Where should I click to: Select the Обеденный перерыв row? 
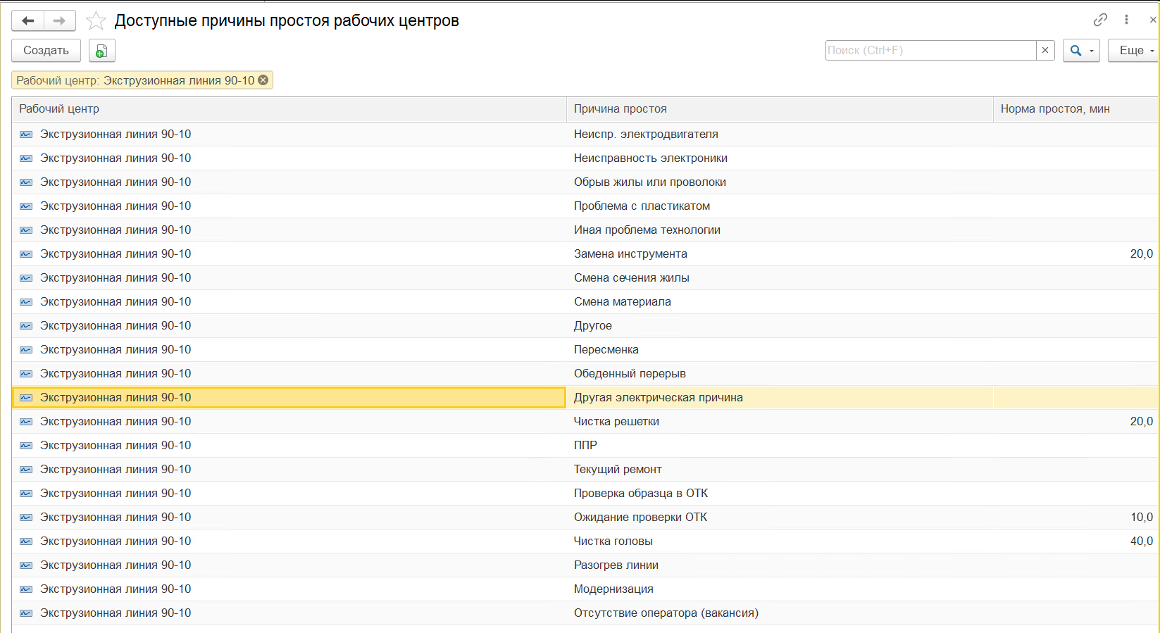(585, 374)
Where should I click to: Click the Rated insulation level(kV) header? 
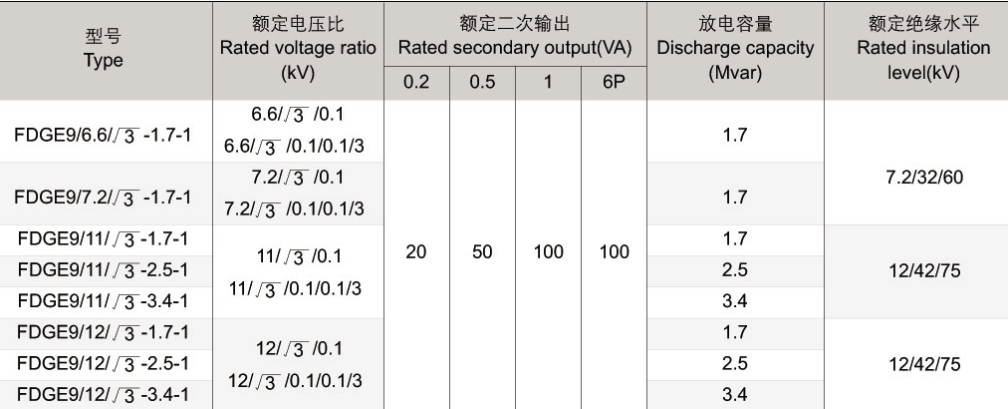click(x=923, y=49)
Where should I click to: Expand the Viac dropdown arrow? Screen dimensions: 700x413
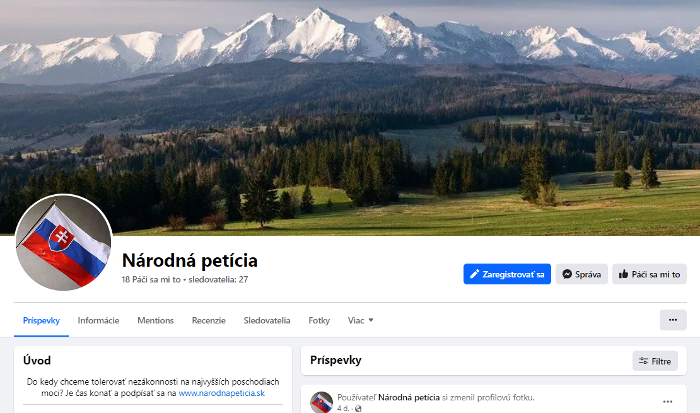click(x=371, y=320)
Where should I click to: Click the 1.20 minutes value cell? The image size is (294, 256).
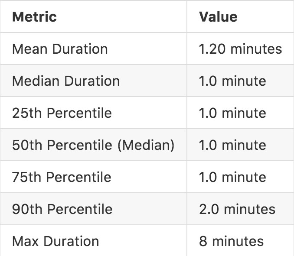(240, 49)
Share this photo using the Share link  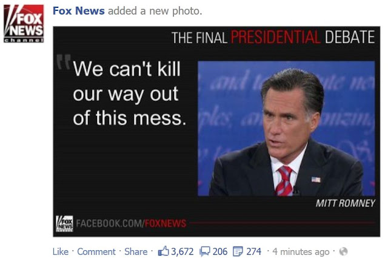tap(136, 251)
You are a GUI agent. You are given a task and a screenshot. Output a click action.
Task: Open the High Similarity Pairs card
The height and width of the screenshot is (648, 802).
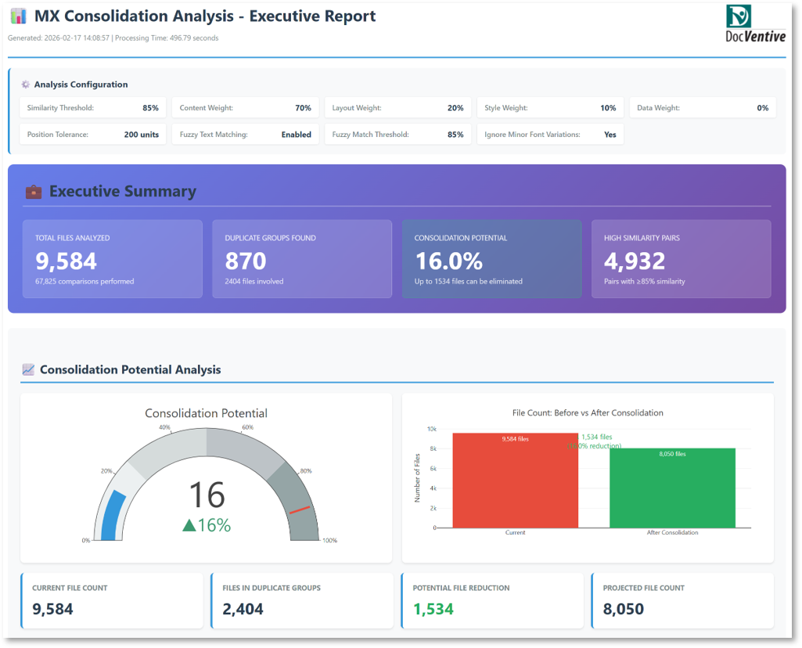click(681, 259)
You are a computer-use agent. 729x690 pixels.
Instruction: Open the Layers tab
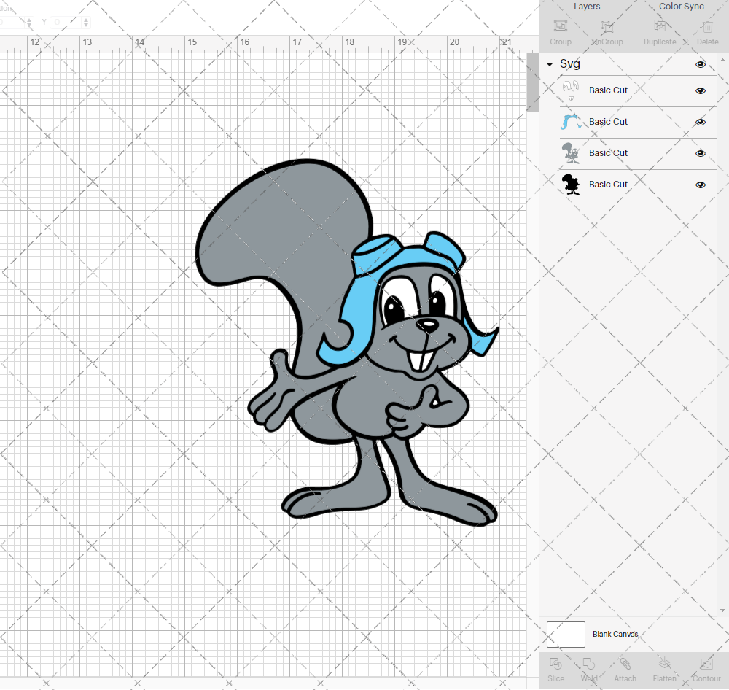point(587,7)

_ _ _ _ _

# Exercise details
Both ends included, copy the lines from the one holding "You are a GUI" to the last line of the entries exactly, with all pictures left out.

# Answer for this exercise
You are a GUI agent. You are given a task and a screenshot. Output a click action.
Task: Open the High Similarity Pairs card
The height and width of the screenshot is (648, 802).
click(681, 259)
You are a computer-use agent. 729x690 pixels.
Instruction: Open the Layers tab
point(587,7)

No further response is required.